HOGE RAAD DER NEDERLANDEN
CIVIELE KAMER
Nummer21/02791
Datum12 november 2021
BESCHIKKING
In de zaak van
1. [verzoeker 1],
wonende te [woonplaats],
2. [verzoeker 2],
wonende te [woonplaats],
VERZOEKERS tot cassatie,
hierna: [verzoekers],
advocaat: J. van Weerden,
tegen
[de bewindvoerder],
kantoorhoudende te [vestigingsplaats],
VERWEERDER in cassatie,
hierna: de bewindvoerder,
niet verschenen.
1. Procesverloop
Voor het verloop van het geding in feitelijke instantie verwijst de Hoge Raad naar de beschikking in de zaak C/05/387499 / HA RK 21-80 van de rechtbank Gelderland van 23 juni 2021.

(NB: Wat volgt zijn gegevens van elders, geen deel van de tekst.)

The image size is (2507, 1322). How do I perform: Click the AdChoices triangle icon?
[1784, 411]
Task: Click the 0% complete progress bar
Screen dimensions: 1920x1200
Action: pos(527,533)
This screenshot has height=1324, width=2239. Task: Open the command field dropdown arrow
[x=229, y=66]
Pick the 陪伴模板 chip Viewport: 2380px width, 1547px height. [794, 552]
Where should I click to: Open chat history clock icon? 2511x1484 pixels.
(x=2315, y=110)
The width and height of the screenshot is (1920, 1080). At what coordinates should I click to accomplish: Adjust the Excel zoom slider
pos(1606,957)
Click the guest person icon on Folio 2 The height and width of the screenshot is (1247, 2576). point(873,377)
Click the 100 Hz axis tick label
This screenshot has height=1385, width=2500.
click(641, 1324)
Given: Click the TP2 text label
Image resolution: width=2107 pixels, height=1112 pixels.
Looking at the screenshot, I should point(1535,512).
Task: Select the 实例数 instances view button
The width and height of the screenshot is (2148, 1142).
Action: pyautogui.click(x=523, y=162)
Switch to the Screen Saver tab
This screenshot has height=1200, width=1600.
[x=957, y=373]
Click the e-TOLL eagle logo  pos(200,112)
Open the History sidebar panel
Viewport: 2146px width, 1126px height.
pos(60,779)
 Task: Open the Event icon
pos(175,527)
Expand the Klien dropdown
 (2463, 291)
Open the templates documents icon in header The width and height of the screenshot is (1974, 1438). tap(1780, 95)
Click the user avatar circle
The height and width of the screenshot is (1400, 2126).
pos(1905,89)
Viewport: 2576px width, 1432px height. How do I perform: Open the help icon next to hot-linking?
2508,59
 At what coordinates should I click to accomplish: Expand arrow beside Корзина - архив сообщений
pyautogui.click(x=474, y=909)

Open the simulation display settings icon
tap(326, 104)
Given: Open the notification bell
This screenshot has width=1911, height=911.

[verzoekers] hebben tegen de beschikking van de rechtbank beroep in cassatie ingesteld.
De procesinleiding en de aanvullende procesinleiding zijn aan deze beschikking gehecht en maken daarvan deel uit.
De bewindvoerder heeft geen verweerschrift ingediend.
De conclusie van de Advocaat-Generaal G.R.B. van Peursem strekt tot niet-ontvankelijkheid van [verzoekers] in hun cassatieberoep.
De advocaat van [verzoekers] heeft schriftelijk op die conclusie gereageerd.

2.Uitgangspunten en feiten

2.1
In cassatie kan van het volgende worden uitgegaan.
(i) Bij vonnissen van de rechtbank Gelderland van 13 januari 2020 is ten aanzien van [verzoekers] de toepassing van de schuldsaneringsregeling uitgesproken.
(ii) Verweerder in cassatie is als bewindvoerder in deze schuldsaneringsregelingen aangesteld.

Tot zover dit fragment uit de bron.